Overall, the population grew significantly during the 1800s, 1810s, and 1820s, stagnated during the 1830s, and rose sharply again thereafter. At the turn of the century, Lyon emerged diminished from the revolutionary turmoil, having lost 20,000 inhabitants. The population stood at 88,000 in 1800[6] and reached 94,000 in the census of 1804. Under the First Empire, demographic growth was strong, reaching 121,000 people by 1812.[5][6] Subsequently, the population reached approximately 150,000 in 1827 and 178,000 in 1847.[7]
Comparing the mid-century population of 178,000 to the pre-Revolution figure of 150,000 might suggest slow growth compared to national trends. However, while the commune of Lyon itself grew moderately, its suburbs experienced a massive influx. In fifty years, Vaise grew from 2,200 to 7,850 residents; La Croix-Rousse from 6,000 to 28,700; and La Guillotière from 6,000 to 41,500. Thus, the Lyon metropolitan area as a whole experienced growth comparable to other major European industrial cities.[8]
In 1852, the city annexed the three communes of Vaise, La Croix-Rousse, and La Guillotière, bringing the total population to 234,531. Subsequent censuses recorded 255,960 in 1856; 297,251 in 1861; 300,761 in 1866; 301,307 in 1872; and 321,596 in 1876. During the Second Empire, population growth occurred mainly outside the city limits in communes that would become the 6th arrondissement of Lyon, Villeurbanne, Vénissieux, Vaulx-en-Velin, Bron, and Oullins. During the same period, central districts—particularly the Peninsula and Croix-Rousse—saw their populations decline.[9]
The vast majority of this increase was due to immigration. In the 1820s, only 40% of the city's population were natives of Lyon.[10] By the 1850s, less than 30% of the working-class population was born in the city. Most immigrants came from neighboring departments: Ain, Isère, Savoie, and Loire.

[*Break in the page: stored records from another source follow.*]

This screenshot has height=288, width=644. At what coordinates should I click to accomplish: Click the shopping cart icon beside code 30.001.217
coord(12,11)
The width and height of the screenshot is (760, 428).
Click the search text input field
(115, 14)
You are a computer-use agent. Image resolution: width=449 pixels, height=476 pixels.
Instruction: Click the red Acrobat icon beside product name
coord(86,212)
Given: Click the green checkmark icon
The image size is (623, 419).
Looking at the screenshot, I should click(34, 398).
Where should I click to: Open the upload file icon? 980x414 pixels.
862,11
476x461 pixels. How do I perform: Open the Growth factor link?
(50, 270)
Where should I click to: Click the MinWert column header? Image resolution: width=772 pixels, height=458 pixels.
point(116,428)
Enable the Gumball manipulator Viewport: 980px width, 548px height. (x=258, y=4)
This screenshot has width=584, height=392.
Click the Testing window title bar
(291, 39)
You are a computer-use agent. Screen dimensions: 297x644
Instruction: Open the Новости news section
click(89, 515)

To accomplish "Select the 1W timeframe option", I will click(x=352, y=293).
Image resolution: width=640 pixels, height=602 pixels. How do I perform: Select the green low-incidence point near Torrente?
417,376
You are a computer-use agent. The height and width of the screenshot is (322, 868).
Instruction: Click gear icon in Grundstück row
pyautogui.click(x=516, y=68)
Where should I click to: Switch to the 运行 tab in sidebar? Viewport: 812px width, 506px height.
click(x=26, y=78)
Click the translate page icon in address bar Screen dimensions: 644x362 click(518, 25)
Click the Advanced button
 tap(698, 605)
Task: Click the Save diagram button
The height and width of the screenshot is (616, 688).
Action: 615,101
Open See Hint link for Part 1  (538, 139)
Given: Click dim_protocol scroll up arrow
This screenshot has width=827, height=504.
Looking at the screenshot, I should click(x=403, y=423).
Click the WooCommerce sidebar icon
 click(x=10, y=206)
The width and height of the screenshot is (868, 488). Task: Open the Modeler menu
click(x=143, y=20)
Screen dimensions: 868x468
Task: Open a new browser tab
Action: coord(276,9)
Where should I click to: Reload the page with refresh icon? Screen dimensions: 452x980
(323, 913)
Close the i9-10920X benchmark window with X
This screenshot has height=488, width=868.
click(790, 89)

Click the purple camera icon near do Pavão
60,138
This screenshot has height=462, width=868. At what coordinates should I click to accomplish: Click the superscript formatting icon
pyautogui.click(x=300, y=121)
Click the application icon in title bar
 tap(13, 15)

Non-French residents accounted for only 12% of men and 3% of women.[11]
Urban transformations
General developments
Within the original city limits, large spaces were freed during the Revolution by the sale of church property.[N 1] These areas were rapidly built upon from the start of the new century.[3] Silk workers, needing to house new and very large looms, migrated from the Saint-Jean and Saint-Paul districts to new buildings specifically designed for this activity in the 1830s and 1840s, notably on the Croix-Rousse hill.[3]
It was under the Second Empire that most major urban renovations took place. The Prefect of the Rhône and Mayor of Lyon, Claude-Marius Vaïsse,[N 2] undertook extensive transformations, similar to Haussmann in Paris, for reasons of both prestige and security.[4] He relied on the chief engineer of roadways, Gustave Bonnet, and the architect Benoît Poncet, who completed the Rue Impériale (now Rue de la République) in the 1850s.[3][12]
The Peninsula was pierced by two wide avenues (Rue Impériale and Rue de l'Impératrice, now Rue du Président-Édouard-Herriot), bridges were renovated (with tolls removed), and quays were raised to protect new districts from the flooding of the Rhône and Saône.[3] The Parc de la Tête d'Or was created, and railway stations were established in Perrache, Brotteaux, La Guillotière, and Vaise. The left bank of the Rhône developed considerably, with buildings lining major avenues and many bourgeois houses set in green spaces. This part of Lyon experienced two major surges of urbanization in 1853 and 1862.[3]
Finally, a fortification belt was begun in 1830 and built throughout the 19th century, intended to defend the city against foreign attacks.[13]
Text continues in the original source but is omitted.